Grammar with 23 productions (start state = S)
    S -> NP VP [1.0]
    VP -> V NP [0.59]
    VP -> V [0.4]
    VP -> VP PP [0.01]
    NP -> Det N [0.41]
    NP -> Name [0.28]
    NP -> NP PP [0.31]
    PP -> P NP [1.0]
    V -> 'saw' [0.21]
    V -> 'ate' [0.51]
    V -> 'ran' [0.28]
    N -> 'boy' [0.11]
    N -> 'cookie' [0.12]
    N -> 'table' [0.13]
    N -> 'telescope' [0.14]
    N -> 'hill' [0.5]
    Name -> 'Jack' [0.52]
    Name -> 'Bob' [0.48]
    P -> 'with' [0.61]
    P -> 'under' [0.39]
    Det -> 'the' [0.41]
    Det -> 'a' [0.31]
    Det -> 'my' [0.28]


In [184]:
from nltk.parse import pchart

parser = pchart.InsideChartParser(grammar)
for t in parser.parse(tagged_sentence):
    print(t)

(S
  (NP (Name Jack))
  (VP
    (V saw)
    (NP
      (NP (Name Bob))
      (PP (P with) (NP (Det my) (N cookie)))))) (p=6.31607e-06)
(S
  (NP (Name Jack))
  (VP
    (VP (V saw) (NP (Name Bob)))
    (PP (P with) (NP (Det my) (N cookie))))) (p=2.03744e-07)
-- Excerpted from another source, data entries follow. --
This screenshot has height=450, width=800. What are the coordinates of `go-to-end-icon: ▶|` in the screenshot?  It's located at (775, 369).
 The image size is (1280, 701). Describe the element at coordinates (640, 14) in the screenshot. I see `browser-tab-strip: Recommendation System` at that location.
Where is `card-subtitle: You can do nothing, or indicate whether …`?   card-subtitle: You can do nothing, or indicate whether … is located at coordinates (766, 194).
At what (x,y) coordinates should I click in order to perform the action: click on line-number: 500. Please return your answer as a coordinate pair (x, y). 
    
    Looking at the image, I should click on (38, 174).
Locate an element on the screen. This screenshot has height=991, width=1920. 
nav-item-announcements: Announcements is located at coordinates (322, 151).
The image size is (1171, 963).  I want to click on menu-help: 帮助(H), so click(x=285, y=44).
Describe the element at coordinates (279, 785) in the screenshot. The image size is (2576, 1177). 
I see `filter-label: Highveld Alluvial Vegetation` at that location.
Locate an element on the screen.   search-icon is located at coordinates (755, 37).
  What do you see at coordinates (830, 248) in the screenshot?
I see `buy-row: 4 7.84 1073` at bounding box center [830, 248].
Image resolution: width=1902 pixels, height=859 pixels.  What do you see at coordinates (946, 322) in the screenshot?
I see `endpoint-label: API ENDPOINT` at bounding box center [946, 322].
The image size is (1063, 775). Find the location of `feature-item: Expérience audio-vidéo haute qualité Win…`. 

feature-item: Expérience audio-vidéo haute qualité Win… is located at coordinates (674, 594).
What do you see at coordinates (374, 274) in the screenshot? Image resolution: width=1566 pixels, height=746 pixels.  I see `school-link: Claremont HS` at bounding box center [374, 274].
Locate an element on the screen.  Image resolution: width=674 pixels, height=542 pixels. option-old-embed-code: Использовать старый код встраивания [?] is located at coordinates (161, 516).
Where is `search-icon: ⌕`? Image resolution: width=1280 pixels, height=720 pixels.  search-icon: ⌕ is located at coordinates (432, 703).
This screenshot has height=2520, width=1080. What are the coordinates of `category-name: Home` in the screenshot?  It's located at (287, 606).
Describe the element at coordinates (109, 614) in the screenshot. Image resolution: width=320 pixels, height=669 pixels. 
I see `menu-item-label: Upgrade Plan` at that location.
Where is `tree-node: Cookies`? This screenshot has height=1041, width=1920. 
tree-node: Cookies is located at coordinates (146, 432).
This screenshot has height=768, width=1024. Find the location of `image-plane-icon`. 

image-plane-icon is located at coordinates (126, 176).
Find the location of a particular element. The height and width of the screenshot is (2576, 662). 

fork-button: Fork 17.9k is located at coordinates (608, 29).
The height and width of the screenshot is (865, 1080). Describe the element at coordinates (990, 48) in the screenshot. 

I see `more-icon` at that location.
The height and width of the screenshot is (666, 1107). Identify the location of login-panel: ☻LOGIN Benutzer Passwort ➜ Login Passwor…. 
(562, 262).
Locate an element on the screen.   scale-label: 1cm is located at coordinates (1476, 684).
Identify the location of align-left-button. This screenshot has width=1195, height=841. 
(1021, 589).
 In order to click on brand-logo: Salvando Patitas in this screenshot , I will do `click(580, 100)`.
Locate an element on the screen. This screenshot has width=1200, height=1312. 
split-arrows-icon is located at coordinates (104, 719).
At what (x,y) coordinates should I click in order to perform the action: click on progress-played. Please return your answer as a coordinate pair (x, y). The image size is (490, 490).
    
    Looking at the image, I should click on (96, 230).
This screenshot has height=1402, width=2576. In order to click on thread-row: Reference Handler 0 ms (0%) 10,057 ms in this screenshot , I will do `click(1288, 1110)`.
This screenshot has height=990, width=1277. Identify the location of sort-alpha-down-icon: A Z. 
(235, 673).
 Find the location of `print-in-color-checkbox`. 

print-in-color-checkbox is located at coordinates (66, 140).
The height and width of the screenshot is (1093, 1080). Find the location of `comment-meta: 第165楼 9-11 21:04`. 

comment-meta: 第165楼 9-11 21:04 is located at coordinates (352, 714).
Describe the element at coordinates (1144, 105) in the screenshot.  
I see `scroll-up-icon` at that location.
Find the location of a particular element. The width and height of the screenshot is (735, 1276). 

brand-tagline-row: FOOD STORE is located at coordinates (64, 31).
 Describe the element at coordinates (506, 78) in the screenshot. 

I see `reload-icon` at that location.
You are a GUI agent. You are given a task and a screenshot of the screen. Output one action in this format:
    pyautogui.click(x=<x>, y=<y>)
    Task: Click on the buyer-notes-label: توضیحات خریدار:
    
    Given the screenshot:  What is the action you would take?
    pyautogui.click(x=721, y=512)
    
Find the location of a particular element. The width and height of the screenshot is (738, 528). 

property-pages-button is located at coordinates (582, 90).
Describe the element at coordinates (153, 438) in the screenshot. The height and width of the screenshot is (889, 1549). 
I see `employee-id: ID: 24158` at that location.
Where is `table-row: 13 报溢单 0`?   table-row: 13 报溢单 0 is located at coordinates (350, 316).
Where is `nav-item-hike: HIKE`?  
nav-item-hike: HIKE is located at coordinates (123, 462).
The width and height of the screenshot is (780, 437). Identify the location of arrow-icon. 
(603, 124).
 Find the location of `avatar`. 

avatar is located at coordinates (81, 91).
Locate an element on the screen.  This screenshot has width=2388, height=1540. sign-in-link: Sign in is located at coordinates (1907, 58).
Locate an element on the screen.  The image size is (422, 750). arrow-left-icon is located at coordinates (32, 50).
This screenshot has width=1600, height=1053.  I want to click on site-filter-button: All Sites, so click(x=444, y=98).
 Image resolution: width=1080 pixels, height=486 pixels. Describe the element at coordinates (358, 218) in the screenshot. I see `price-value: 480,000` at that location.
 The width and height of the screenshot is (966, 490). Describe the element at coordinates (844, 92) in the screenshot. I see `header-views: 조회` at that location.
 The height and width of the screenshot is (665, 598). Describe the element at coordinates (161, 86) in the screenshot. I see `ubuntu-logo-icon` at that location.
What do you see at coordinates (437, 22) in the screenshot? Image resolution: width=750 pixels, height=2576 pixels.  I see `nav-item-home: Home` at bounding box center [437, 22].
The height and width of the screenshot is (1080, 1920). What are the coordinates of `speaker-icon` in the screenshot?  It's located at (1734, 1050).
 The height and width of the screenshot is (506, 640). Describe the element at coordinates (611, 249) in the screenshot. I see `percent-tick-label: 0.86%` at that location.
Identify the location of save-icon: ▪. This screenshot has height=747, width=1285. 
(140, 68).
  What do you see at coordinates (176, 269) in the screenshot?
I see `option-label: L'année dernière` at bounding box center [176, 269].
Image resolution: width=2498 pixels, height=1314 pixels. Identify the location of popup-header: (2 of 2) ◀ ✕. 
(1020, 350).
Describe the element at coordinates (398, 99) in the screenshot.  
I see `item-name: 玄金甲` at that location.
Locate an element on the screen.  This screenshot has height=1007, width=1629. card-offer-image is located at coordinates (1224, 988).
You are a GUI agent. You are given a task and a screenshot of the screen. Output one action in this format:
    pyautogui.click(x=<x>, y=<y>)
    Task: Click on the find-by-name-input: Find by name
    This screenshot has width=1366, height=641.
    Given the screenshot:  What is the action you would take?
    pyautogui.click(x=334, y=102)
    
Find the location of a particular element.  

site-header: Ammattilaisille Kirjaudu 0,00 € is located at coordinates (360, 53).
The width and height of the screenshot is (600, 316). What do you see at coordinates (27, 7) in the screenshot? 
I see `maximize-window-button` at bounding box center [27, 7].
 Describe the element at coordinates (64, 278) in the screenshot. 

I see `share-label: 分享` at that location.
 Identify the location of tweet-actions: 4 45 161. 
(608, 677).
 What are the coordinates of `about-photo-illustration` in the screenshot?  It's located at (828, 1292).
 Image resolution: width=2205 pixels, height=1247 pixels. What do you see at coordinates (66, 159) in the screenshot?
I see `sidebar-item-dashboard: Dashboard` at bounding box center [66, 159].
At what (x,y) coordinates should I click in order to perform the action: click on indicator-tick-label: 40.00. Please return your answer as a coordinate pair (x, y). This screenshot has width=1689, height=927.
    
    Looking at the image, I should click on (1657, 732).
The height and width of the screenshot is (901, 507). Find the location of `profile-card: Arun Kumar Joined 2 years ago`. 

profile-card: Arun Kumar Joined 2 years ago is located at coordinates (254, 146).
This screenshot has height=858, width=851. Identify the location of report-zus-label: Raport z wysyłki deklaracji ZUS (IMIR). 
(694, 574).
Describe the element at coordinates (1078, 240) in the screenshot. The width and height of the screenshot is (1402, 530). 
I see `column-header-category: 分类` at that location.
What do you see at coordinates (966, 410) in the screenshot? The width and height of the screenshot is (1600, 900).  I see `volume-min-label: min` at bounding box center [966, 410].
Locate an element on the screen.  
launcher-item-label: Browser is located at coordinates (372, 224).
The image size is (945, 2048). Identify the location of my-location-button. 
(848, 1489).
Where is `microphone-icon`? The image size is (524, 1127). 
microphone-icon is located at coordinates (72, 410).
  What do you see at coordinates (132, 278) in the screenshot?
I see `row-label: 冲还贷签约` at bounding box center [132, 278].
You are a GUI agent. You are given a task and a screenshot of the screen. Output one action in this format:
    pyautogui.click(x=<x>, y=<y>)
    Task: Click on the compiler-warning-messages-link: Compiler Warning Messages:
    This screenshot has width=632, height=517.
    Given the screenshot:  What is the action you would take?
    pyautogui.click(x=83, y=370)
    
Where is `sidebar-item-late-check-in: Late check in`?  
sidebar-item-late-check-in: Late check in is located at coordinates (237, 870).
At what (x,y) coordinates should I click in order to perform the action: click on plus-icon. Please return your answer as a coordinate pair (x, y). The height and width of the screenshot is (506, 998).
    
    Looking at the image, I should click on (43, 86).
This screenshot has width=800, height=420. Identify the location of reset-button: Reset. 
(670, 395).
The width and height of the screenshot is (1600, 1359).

## 5. Implementing probabilistic CFG using Viterbi Parse Class

In [185]:
from nltk.parse import ViterbiParser
tagged_sentence = "Jack saw Bob with my cookie under the hill".split()
grammar = toy_pcfg2

In [186]:
parser = ViterbiParser(grammar)
for t in parser.parse(tagged_sentence):
    print(t)

(S
  (NP (Name Jack))
  (VP
    (V saw)
    (NP
      (NP
        (NP (Name Bob))
        (PP (P with) (NP (Det my) (N cookie))))
      (PP (P under) (NP (Det the) (N hill)))))) (p=6.41816e-08)


## 6. Draw a tree

In [187]:
print(tagged_sentence, end="\n\n")
for t in list(parser.parse(tagged_sentence)):
    print(t)

['Jack', 'saw', 'Bob', 'with', 'my', 'cookie', 'under', 'the', 'hill']

(S
  (NP (Name Jack))
  (VP
    (V saw)
    (NP
      (NP
        (NP (Name Bob))
        (PP (P with) (NP (Det my) (N cookie))))
      (PP (P under) (NP (Det the) (N hill)))))) (p=6.41816e-08)


#### To draw a tree, we need to store the values returned by parser.parse(tagged_sentence) in a variable _x_ and call the function _draw()_ on _x_ by writing _x.draw()_. Google colab doesn't have support for tkinter variables hence tree can't be made and a localhost jupyter connection is needed. 

## 7. Identify if sentence is ambiguous or not.

In [189]:
grammar = CFG.fromstring("""
    S -> NP VP
    PP -> P NP
    NP -> 'the' N | N PP | 'the' N PP
    VP -> V NP | V PP | V NP PP
    N -> 'cat' | 'dog' | 'rug'
    V -> 'chased' | 'sat'
    P -> 'in' | 'on'
""")

In [190]:
sent1 = "the cat chased the dog".split()
sent2 = "the cat chased the dog on the rug".split()

parser = RecursiveDescentParser(grammar)

In [193]:
count = 0

for _ in parser.parse(sent1):
    count += 1

if count > 1 :
    print("The sentence", " ".join(sent1), "is AMBIGUOUS!")
else:
    print("The sentence", " ".join(sent1), "is NOT AMBIGUOUS!")

The sentence the cat chased the dog is NOT AMBIGUOUS!


In [194]:
count = 0

for _ in parser.parse(sent2):
    count += 1

if count > 1 :
    print("The sentence", " ".join(sent2), "is AMBIGUOUS!")
else:
    print("The sentence", " ".join(sent2), "is NOT AMBIGUOUS!")

The sentence the cat chased the dog on the rug is AMBIGUOUS!